Les travaux du Sommet humanitaire mondial des Nations unies s'est ouvert, hier, à Istanbul, en Turquie avec la participation d'une cinquantaine de chefs d'Etat et de gouvernement et de nombreuses ONG qui vont tenter de trouver des solutions et des moyens novateurs pour rendre l'action humanitaire plus efficace et inclusive.
Ce sommet qui se tient sous le slogan «Une seule humanité, des responsabilités partagées», devrait marquer un «tournant décisif pour la communauté internationale pour faire face aux crises et prévenir les souffrances humanitaires».
Une cinquantaine de chefs d'Etat et de gouvernement parmi 5000 participants et de nombreuses ONG sont ainsi réunis à Istanbul pour ce premier sommet humanitaire mondial visant à trouver des solutions et des moyens novateurs pour rendre l'action humanitaire plus efficace et inclusive. La ministre de la Solidarité nationale, de la Famille et de la Condition de la femme, Mme Mounia Meslem Si Amer, représente l'Algérie à ces travaux prévus sur deux jours. A l'ouverture des travaux du sommet, le président turc Recep Tayyip Erdogan a exhorté le monde à «prendre ses responsabilités».
«Le système actuel est insuffisant (...), le fardeau est porté par certains pays uniquement, tout le monde doit aujourd'hui prendre ses responsabilités», a déclaré M. Erdogan, rappelant que la Turquie accueillait environ trois millions de réfugiés, dont 2,7 millions de Syriens.
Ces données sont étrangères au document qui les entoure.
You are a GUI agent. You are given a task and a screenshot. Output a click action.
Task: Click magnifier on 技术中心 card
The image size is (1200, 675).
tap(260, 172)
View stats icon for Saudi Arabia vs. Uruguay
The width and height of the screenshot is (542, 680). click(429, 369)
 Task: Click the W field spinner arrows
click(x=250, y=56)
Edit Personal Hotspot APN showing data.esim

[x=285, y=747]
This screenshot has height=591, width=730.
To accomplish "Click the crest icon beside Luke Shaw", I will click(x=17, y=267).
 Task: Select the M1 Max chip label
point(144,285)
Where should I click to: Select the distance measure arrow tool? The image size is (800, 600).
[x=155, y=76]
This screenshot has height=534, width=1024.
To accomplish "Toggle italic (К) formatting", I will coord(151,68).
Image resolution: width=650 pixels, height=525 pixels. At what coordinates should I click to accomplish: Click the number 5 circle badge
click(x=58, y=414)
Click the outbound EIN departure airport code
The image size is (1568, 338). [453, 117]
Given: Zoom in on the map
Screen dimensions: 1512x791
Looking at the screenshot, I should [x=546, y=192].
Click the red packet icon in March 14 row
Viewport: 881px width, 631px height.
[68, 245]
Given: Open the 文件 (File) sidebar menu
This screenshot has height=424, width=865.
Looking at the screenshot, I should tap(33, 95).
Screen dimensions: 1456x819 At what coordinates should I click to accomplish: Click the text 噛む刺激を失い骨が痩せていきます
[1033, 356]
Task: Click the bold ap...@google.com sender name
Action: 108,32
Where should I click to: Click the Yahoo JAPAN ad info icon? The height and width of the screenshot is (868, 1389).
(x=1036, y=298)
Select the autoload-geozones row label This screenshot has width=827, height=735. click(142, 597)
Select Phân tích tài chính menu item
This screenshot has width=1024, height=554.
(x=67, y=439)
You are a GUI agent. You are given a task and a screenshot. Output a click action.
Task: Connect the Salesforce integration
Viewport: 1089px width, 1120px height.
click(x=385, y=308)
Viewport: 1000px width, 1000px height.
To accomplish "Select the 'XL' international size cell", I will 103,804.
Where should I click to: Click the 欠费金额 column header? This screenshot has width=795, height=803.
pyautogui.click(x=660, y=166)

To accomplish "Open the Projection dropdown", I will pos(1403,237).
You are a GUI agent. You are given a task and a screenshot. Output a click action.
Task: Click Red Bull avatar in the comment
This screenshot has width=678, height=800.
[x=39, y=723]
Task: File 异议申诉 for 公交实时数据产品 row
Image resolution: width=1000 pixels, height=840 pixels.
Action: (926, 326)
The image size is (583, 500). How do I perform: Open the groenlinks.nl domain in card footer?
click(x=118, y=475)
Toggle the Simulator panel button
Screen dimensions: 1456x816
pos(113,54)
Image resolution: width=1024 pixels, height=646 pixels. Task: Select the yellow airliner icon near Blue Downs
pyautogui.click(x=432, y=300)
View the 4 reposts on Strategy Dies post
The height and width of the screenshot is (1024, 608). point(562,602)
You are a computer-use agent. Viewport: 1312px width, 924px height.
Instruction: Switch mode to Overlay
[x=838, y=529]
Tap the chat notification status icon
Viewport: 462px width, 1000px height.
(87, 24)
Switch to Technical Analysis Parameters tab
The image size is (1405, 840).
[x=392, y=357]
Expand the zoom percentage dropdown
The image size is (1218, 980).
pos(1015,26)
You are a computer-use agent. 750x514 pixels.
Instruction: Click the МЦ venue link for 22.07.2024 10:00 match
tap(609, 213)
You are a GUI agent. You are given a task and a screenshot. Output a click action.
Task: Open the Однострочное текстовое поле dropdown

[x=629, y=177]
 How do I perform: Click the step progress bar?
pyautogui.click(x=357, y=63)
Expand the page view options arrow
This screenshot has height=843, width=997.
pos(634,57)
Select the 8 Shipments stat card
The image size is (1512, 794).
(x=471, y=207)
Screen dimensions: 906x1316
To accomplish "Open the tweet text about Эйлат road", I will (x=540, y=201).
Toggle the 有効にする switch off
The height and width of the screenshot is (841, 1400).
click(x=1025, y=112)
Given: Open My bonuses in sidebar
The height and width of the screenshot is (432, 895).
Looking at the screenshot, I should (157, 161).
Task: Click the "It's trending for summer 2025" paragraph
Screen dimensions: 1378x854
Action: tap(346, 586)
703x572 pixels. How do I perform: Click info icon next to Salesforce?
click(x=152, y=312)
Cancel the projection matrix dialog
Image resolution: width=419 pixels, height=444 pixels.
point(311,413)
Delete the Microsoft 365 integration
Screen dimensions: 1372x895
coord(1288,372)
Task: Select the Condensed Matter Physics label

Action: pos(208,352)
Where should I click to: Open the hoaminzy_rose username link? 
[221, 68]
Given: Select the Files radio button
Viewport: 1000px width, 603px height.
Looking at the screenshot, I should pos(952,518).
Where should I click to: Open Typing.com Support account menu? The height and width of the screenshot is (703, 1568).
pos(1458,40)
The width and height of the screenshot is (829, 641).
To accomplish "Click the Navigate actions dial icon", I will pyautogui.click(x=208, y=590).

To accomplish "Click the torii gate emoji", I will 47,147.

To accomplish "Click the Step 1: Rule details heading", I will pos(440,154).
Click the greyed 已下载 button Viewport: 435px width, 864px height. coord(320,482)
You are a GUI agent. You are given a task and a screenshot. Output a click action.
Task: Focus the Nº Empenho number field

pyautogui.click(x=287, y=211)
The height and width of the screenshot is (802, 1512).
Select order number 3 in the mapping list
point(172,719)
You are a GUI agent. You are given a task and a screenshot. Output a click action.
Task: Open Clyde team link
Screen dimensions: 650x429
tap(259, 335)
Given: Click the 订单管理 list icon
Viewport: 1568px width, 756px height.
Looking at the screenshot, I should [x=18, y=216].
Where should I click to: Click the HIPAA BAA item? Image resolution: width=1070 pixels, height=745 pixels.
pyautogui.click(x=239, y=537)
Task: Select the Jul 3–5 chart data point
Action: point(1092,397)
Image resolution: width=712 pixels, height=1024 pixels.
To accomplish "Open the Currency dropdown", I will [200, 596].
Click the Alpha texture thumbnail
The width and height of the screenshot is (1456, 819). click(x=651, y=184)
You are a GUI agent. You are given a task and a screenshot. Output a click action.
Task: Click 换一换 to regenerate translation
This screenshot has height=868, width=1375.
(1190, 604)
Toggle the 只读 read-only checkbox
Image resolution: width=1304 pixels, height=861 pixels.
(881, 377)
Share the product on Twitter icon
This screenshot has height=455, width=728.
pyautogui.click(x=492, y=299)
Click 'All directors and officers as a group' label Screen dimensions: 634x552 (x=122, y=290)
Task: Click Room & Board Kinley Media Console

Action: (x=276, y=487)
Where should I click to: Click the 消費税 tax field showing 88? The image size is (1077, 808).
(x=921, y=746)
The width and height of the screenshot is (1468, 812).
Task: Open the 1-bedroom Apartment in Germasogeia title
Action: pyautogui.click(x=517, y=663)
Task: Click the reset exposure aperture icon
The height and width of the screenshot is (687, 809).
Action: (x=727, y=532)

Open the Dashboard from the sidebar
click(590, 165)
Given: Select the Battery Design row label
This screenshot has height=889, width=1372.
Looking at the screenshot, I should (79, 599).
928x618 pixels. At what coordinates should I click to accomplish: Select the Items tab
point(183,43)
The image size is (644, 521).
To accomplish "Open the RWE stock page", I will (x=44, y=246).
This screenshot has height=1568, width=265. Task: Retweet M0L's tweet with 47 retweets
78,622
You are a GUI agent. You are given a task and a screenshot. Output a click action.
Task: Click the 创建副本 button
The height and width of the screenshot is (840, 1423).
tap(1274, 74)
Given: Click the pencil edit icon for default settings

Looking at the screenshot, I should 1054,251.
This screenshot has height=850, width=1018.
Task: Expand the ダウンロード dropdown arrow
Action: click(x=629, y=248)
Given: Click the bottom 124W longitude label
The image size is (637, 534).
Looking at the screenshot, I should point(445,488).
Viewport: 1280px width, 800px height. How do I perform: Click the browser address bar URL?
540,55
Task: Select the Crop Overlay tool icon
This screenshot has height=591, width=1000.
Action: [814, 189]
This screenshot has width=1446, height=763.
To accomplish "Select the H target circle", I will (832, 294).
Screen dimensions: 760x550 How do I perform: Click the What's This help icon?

Le monde fait face au plus grand afflux de réfugiés depuis le Seconde Guerre mondiale avec 60 millions de personnes réfugiées ou déplacées par les conflits armés ou lors de catastrophes naturelles, selon des statistiques.
«Jamais depuis la Seconde guerre mondiale autant de personnes n'avaient été forcées de quitter leur foyer», a déploré pour sa part le secrétaire général des Nations unies Ban Ki-moon. «Nous sommes ici pour façonner un avenir différent», a-t-il ajouté.
Le programme du sommet d'Istanbul qui était convoqué par le secrétaire général des Nations unies Ban Ki-moon, veut engendrer une série «d'actions et d'engagements concrets» pour aider les pays à mieux se préparer à affronter les crises, définir une nouvelle approche pour gérer les déplacements forcés et garantir des sources de financement fiables pour y répondre.